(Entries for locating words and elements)
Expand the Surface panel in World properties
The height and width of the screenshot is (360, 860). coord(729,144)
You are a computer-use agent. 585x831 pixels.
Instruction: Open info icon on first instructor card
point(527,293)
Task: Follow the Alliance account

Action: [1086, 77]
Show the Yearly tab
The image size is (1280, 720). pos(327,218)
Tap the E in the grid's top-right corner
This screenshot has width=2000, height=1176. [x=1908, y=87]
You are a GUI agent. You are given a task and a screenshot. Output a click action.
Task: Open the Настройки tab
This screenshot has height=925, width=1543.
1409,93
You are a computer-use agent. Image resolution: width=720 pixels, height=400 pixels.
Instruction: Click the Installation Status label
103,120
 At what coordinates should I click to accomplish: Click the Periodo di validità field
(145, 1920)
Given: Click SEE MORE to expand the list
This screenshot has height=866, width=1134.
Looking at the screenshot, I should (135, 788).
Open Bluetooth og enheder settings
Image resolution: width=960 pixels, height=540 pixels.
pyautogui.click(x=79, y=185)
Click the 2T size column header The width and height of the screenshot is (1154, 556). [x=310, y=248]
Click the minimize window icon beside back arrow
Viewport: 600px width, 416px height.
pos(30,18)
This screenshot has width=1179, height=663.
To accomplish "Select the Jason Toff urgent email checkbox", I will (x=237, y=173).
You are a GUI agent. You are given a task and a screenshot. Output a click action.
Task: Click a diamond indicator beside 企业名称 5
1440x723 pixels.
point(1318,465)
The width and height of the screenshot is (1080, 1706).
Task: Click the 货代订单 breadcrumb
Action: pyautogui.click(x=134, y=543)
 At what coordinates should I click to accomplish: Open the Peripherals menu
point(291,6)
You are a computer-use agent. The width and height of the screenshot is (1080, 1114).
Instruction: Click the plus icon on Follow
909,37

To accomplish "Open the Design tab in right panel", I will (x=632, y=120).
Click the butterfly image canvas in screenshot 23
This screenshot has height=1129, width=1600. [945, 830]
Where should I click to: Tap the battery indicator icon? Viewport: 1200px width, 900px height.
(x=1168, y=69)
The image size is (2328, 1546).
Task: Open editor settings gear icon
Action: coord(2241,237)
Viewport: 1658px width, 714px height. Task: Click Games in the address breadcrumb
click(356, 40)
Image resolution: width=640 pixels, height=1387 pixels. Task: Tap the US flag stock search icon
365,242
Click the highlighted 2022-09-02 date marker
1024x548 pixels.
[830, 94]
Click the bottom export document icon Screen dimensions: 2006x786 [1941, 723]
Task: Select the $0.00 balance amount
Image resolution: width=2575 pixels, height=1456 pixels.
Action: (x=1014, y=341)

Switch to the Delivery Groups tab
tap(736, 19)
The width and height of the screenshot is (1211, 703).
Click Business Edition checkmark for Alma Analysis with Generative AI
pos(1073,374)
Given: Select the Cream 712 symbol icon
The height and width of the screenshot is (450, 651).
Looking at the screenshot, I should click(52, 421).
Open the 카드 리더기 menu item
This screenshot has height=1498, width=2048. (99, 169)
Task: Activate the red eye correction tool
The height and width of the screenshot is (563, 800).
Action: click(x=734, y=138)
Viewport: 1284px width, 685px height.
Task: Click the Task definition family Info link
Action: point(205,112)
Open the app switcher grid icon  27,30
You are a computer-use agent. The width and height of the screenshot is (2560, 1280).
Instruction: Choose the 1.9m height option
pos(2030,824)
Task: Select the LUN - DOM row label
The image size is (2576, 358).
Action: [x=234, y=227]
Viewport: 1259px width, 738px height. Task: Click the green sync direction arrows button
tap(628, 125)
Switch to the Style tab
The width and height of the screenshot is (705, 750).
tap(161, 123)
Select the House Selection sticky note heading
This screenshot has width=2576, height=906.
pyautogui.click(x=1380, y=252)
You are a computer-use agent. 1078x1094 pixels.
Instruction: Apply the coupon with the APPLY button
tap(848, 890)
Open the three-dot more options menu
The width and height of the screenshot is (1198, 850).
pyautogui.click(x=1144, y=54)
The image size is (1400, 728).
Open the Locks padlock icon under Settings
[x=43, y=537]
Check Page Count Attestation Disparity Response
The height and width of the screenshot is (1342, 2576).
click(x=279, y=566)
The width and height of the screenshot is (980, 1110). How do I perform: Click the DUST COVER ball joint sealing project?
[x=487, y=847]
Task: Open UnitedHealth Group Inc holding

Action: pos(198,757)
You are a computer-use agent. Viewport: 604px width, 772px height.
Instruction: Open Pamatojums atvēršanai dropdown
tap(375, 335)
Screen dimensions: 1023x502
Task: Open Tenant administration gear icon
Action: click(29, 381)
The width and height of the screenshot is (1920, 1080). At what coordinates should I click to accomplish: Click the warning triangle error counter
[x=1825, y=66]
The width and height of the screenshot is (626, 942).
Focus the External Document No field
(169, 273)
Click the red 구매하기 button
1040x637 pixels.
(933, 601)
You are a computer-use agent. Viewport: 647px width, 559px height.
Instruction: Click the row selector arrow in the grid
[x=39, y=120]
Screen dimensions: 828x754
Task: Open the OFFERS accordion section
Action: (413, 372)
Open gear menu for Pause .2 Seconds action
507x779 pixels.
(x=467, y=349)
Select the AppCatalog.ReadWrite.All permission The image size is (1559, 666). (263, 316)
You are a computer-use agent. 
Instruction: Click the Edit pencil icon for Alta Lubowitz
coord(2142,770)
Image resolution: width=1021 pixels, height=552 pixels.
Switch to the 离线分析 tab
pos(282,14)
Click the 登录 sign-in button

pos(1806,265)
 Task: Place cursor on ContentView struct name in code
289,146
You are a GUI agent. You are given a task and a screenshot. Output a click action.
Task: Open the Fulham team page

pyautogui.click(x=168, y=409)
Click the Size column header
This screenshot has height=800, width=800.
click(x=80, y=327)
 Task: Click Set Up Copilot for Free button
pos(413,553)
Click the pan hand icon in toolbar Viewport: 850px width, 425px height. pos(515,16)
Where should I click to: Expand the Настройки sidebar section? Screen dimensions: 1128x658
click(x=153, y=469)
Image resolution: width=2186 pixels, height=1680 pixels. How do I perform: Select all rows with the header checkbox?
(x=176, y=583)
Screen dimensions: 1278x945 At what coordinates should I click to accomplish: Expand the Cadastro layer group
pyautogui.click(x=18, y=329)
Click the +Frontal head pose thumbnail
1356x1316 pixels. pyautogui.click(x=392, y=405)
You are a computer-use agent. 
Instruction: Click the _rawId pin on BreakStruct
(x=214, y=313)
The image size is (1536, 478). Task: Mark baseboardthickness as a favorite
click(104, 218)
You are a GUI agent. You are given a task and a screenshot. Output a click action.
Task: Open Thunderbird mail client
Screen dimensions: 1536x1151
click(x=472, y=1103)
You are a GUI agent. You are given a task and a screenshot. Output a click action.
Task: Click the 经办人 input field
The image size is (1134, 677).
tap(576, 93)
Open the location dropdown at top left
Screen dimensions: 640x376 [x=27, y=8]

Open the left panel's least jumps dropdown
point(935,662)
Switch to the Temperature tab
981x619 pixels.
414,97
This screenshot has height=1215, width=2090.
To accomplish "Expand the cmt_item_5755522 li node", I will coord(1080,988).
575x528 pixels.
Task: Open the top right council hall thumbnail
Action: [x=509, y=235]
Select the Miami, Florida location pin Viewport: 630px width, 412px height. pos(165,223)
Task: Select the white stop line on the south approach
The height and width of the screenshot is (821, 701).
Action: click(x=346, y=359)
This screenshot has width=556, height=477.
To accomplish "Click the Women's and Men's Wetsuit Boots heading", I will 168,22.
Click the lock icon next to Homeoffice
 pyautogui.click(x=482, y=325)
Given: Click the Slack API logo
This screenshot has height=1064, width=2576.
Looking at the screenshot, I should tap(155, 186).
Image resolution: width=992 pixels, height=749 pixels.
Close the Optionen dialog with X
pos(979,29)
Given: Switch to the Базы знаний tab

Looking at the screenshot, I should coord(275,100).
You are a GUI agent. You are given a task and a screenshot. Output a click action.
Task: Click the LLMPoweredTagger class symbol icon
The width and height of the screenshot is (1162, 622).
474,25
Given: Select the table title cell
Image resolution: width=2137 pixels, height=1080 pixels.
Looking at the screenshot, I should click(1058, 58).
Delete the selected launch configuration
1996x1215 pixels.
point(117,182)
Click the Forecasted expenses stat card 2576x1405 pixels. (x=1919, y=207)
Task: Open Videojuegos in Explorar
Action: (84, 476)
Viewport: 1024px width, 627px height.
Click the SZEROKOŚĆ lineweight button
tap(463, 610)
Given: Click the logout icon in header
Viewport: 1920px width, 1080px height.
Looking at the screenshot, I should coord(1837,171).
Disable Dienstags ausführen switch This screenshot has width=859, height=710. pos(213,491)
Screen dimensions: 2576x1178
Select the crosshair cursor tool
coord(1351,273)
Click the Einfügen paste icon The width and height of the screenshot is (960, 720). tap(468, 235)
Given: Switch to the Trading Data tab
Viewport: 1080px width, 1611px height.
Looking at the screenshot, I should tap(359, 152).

- **Task requirements**: Extract each line of the items above that contains the string "beside".

- **Final result**:
Click the minimize window icon beside back arrow
Task: Click a diamond indicator beside 企业名称 5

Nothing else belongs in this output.